浜崎洋介のブログです。ご連絡は、yosuke.khaki@gmail.comまで。

「『増税やむなし』という空気」(毎日新聞/ナビゲート2019)の記事と、福岡シンポジウム成功の御礼

mainichi.jp
 しつこいのは承知の上で、今日の毎日新聞の夕刊に「『増税やむなし』という空気」というコラムを寄稿しました。
 単なる増税批判ではなく、そのあまりに不条理な判断――デフレ下での、しかも日中貿易戦争下での増税という判断――を促している「空気の支配」(山本七平)の根深さについて、それを戦艦大和の無謀な出撃を引き合いに出しながら論じています。
 危機を経て「一身にして二生を経るが如く」(福沢諭吉)緊張している間は「まとも」であることもできる日本人は、しかし、その緊張から遠ざかるに従って、なぜかこの不条理な「空気の支配」を受け始めます。戦前は明治維新から73年にして日米開戦という無謀に踏み切りましたが、戦後は74年にして「移民」と「消費増税」に踏み切りました。しかも、それが、どれだけ危険な選択であるかの自覚もなしに…。
 もはや言葉もありませんが、これを為したのが、「”保守派”が大好きな安倍政権」であることを忘れてはなりません。この「失敗」をどれだけ正しく自覚できるのかが、これからの私たちの道行きを決めることになるでしょう。



the-criterion.jp
 また、お陰様で先週末の「九州から考える日本再生・表現者クライテリオン福岡シンポジウム」(6月29日)を無事に終えることが出来ました。
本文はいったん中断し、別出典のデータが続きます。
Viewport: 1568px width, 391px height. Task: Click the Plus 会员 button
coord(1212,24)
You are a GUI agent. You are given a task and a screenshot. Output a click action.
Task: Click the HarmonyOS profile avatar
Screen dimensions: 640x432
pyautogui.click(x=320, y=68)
シンポジウムの後に3次会に流れ込むほどの盛り上がりを見せましたが(笑)、 やはり「九州」は違いますね。参加して下さった方々、協力して下さった方々に改めてお礼を申し上げます。ありがとうございました!
 その後、鹿児島の知覧まで行って「知覧特攻平和会館」を見学した後、そこで「対米従属文学論」の座談会を収録しましたが、それについては、また次号の『クライテリオン』を楽しみにしていただければと思います(取り扱ったのは、「特攻文学」である吉田満戦艦大和ノ最期』と島尾敏夫『出発は遂に訪れず』です)。
 今、鹿児島は、大雨で大変ですが(私も、空港行のバスに7~8時間近く閉じ込められました…)、これ以上の大事に至らないことを祈っています。